**SUPPLIED ENTRIES**
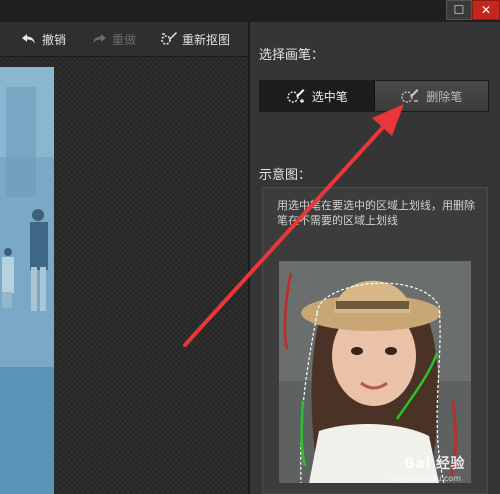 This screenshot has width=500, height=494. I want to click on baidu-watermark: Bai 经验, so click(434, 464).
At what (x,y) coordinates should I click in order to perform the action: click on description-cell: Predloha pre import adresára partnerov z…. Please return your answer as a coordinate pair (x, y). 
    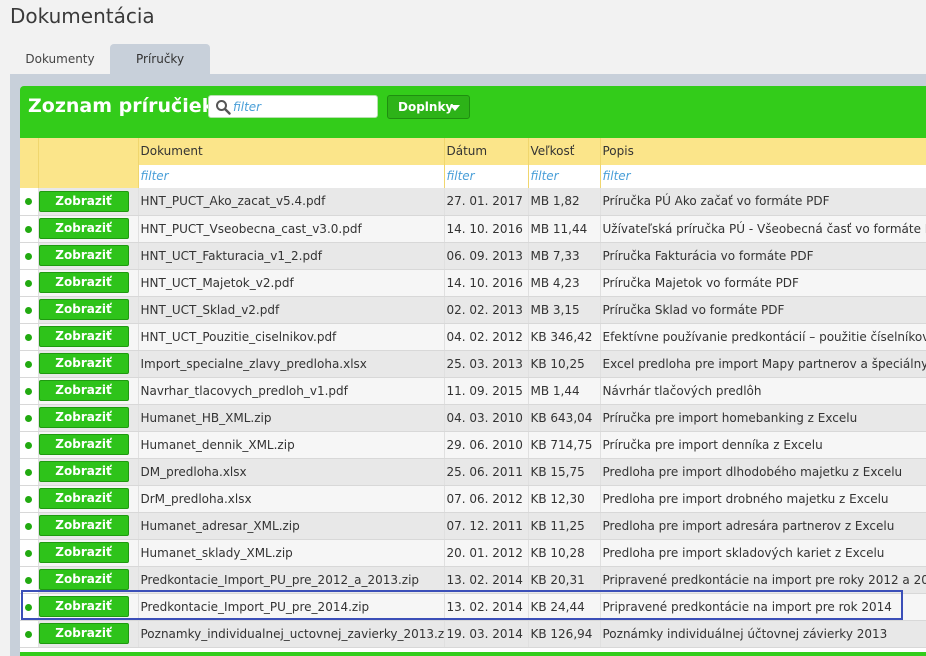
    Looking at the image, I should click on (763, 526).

--

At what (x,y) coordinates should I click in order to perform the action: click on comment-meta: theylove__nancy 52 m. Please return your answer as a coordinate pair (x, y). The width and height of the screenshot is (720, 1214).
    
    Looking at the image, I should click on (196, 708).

* * *

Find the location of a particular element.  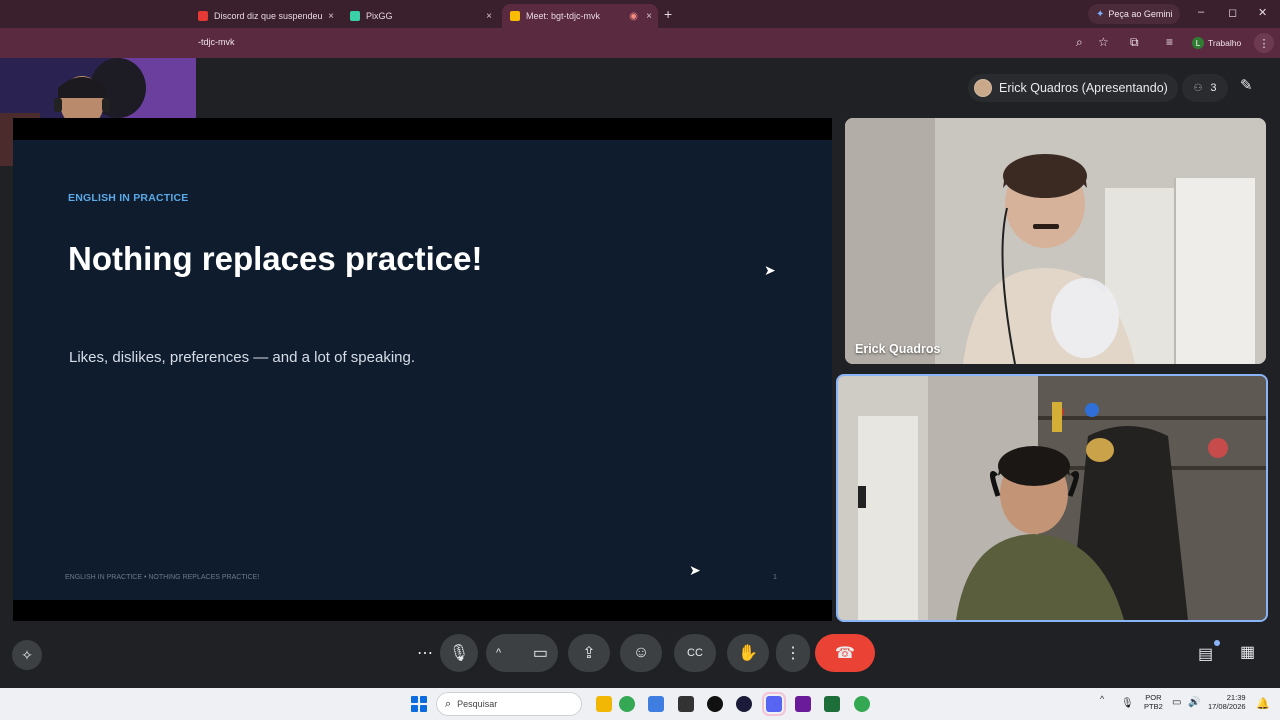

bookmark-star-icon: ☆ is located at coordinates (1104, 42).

**WHAT THE EXERCISE ASKS**
Recast the lines between the ones holding "This screenshot has" and "Looking at the image, I should click on (763, 526).", inclusive, as a Markdown table with the columns Row and Line, skipping blank lines. Leave the pictures out.

**SOLVED EXERCISE**
| Row | Line |
|---|---|
| 1 |  This screenshot has width=500, height=494. I want to click on baidu-watermark: Bai 经验, so click(434, 464). |
| 2 | At what (x,y) coordinates should I click in order to perform the action: click on description-cell: Predloha pre import adresára partnerov z…. Please return your answer as a coordinate pair (x, y).  |
| 3 |     Looking at the image, I should click on (763, 526). |